───── Text shown ─────

COURT OF APPEALS OF VIRGINIA
Present: Judges Clements, Felton and McClanahan
Argued at Alexandria, Virginia
MARY KATE JOHNSON, S/K/A
MARY K. HELEAN
MEMORANDUM OPINION* BY
v. Record No. 1764-03-4 JUDGE JEAN HARRISON CLEMENTS
AUGUST 3, 2004
COMMONWEALTH OF VIRGINIA
FROM THE CIRCUIT COURT OF PRINCE WILLIAM COUNTY
Rossie D. Alston, Jr., Judge
Anthony Kostelecky (Larry R. Morton, on brief), for appellant.
Eugene Murphy, Assistant Attorney General (Jerry W. Kilgore,
Attorney General, on brief), for appellee.
Mary Kate Johnson (appellant) was convicted in a bench trial of grand larceny by false
pretenses, in violation of Code § 18.2-178. On appeal, Johnson contends the evidence was
insufficient to sustain her conviction. Finding no error, we affirm.
As the parties are fully conversant with the record in this case and because this
memorandum opinion carries no precedential value, this opinion recites only those facts and
incidents of the proceedings as are necessary to the parties’ understanding of the disposition of this
appeal.
I. BACKGROUND
When the sufficiency of the evidence is challenged on appeal, we review the evidence “in
the light most favorable to the Commonwealth, granting to it all reasonable inferences fairly
deducible therefrom.” Bright v. Commonwealth, 4 Va. App. 248, 250, 356 S.E.2d 443, 444 (1987).
*
Pursuant to Code § 17.1-413, this opinion is not designated for publication.
So viewed, the evidence adduced by the Commonwealth at trial established that appellant’s
name is Mary Kathleen Helean and her maiden name is Mary Kathleen Johnson. She also uses her
middle name and has been referred to as “Kate.” On January 31, 2002, appellant presented a check
for $2,500 at Synergy One Federal Credit Union (“Synergy”) in Prince William County. The check
was drawn on the “MetLife” account of “Mary Helean,” made payable to “Mary K. Johnson,”
signed by “Mary K. Helean,” and endorsed by “Mary K. Johnson.” An account had been opened at
Synergy in the name of Mary K. Johnson, but because that account was new and did not contain
sufficient funds to cover the check, the teller informed appellant she could not cash the presented
check. The teller explained to appellant that, in accordance with the bank’s procedures, a “hold”
would have to be placed on the check, meaning payment would not be made on the check until it
was confirmed that appellant’s MetLife account had sufficient funds to cover the check. After
Johnson became angry at having to wait for the money, a supervisor at Synergy agreed to give her
$100 in anticipation of payment on the check by the drawee. Days later, the drawee returned the
check unpaid, stamped “Non-sufficient Funds.”

─────

Problems to solve:
1. According to the opinion, why could the teller at Synergy not cash the $2,500 check that was presented?
2. Quote the part of the opinion that opens with the words containing "COURT OF APPEALS" and closes with "brief), for appellant.".
The listing has nothing to do with the opinion.

───── Raw data ─────

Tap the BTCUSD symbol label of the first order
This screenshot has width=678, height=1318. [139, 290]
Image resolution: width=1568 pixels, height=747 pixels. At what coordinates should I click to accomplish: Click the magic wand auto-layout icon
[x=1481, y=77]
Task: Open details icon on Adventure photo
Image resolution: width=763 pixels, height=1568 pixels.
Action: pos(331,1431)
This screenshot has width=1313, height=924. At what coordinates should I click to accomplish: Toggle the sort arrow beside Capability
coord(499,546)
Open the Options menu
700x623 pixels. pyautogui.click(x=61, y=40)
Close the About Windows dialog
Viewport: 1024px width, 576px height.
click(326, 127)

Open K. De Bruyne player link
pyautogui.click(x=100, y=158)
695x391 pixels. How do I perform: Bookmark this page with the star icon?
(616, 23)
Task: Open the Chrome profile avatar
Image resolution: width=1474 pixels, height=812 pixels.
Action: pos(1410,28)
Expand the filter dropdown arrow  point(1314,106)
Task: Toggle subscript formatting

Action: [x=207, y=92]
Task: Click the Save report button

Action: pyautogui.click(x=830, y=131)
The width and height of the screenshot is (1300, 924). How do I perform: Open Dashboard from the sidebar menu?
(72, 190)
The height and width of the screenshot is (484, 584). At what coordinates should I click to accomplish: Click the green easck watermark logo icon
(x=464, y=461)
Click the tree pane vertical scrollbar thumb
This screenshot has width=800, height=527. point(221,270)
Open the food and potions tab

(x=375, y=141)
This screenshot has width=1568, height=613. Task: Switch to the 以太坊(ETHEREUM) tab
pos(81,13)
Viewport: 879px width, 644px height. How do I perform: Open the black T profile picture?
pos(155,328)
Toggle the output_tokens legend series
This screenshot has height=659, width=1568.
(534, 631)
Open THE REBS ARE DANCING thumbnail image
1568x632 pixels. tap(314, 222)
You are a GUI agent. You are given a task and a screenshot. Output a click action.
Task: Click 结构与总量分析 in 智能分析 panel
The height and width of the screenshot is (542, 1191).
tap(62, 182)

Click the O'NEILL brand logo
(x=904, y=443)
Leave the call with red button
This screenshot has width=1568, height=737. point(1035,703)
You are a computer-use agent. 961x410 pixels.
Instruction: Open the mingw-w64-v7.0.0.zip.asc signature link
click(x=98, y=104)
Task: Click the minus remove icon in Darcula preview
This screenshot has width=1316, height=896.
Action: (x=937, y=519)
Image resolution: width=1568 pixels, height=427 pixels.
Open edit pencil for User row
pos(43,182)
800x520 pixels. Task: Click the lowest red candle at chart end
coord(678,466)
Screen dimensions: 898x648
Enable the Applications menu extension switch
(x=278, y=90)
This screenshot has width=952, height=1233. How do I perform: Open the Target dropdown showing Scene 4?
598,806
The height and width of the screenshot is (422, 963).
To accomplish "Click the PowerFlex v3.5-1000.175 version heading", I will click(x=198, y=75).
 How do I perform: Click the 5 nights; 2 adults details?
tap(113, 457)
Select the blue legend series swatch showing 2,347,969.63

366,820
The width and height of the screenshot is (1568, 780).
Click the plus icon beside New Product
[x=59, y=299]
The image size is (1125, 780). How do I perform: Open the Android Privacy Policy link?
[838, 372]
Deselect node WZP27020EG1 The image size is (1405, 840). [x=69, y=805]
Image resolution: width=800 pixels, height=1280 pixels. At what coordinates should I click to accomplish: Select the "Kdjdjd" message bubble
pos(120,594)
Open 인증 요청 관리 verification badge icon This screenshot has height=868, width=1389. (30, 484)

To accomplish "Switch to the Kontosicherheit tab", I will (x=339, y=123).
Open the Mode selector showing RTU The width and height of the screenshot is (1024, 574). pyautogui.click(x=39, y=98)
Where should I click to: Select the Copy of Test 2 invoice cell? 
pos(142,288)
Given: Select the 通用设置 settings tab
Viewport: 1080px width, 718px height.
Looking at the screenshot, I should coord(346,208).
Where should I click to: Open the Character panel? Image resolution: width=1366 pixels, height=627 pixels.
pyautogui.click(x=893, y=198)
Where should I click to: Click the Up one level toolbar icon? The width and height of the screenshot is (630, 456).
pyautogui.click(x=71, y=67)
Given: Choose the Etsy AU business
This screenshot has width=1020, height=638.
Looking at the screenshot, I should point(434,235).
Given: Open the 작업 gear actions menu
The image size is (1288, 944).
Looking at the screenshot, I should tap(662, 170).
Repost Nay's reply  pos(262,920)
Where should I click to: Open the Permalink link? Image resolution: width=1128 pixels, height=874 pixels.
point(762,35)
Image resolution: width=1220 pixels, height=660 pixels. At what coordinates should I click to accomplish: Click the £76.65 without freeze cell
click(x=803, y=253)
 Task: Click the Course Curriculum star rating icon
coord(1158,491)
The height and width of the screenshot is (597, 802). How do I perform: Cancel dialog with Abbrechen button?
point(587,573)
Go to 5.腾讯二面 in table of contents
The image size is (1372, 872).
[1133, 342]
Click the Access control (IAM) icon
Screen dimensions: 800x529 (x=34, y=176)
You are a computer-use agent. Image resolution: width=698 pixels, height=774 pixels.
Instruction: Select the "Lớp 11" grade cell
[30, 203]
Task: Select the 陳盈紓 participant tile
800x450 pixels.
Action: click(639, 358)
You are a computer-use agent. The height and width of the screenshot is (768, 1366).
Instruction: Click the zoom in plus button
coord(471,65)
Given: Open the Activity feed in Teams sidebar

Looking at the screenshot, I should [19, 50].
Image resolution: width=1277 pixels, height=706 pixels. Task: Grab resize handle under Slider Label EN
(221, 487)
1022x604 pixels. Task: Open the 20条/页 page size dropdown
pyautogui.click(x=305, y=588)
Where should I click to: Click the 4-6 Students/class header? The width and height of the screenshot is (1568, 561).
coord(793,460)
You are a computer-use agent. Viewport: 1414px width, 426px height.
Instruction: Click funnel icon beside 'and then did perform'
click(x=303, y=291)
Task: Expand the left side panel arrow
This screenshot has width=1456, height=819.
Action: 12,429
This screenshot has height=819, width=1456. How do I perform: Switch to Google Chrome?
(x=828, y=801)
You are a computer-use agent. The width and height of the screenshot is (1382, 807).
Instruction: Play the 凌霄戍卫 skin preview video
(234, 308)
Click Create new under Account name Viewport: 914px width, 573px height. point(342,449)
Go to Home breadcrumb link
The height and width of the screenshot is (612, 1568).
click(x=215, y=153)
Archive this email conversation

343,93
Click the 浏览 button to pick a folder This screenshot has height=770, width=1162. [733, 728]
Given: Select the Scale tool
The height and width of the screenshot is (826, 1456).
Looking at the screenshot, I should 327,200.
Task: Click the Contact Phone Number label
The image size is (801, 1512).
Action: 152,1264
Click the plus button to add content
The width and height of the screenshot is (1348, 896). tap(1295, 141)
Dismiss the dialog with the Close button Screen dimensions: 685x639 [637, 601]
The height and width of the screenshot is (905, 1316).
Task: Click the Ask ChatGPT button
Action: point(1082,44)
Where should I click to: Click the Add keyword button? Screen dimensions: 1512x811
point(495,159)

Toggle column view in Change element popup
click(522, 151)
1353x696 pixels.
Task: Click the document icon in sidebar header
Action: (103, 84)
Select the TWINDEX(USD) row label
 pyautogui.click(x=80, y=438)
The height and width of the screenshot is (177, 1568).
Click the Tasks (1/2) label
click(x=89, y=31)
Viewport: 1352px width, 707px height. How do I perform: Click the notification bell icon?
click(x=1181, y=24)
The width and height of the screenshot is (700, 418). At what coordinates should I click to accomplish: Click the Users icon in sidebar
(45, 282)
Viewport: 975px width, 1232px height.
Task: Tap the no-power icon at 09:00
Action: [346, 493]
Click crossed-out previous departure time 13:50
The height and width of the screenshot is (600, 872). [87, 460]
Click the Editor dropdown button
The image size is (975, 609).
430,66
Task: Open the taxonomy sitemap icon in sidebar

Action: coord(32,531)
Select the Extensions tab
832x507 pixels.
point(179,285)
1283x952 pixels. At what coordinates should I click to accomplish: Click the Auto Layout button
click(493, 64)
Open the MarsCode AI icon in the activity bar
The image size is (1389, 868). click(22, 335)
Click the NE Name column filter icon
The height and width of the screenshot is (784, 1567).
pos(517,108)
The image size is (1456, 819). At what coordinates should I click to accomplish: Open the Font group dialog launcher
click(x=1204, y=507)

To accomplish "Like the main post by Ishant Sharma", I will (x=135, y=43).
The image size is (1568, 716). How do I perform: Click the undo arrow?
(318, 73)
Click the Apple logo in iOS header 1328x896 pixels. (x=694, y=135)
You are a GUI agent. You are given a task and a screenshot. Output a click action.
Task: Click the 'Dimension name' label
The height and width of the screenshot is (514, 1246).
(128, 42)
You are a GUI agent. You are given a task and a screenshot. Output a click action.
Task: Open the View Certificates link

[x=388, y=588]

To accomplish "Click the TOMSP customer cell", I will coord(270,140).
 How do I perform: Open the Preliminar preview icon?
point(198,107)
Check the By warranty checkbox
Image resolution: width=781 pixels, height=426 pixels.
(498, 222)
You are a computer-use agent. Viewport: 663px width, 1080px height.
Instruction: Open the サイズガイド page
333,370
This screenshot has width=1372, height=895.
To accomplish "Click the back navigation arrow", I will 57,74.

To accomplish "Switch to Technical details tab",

─────

Results:
1. The Synergy account in the name of Mary K. Johnson was new and did not hold enough funds to cover the check. Under the bank's procedures, a hold had to be placed on the check until the MetLife account was confirmed to have sufficient funds.

2.
COURT OF APPEALS OF VIRGINIA
Present: Judges Clements, Felton and McClanahan
Argued at Alexandria, Virginia
MARY KATE JOHNSON, S/K/A
MARY K. HELEAN
MEMORANDUM OPINION* BY
v. Record No. 1764-03-4 JUDGE JEAN HARRISON CLEMENTS
AUGUST 3, 2004
COMMONWEALTH OF VIRGINIA
FROM THE CIRCUIT COURT OF PRINCE WILLIAM COUNTY
Rossie D. Alston, Jr., Judge
Anthony Kostelecky (Larry R. Morton, on brief), for appellant.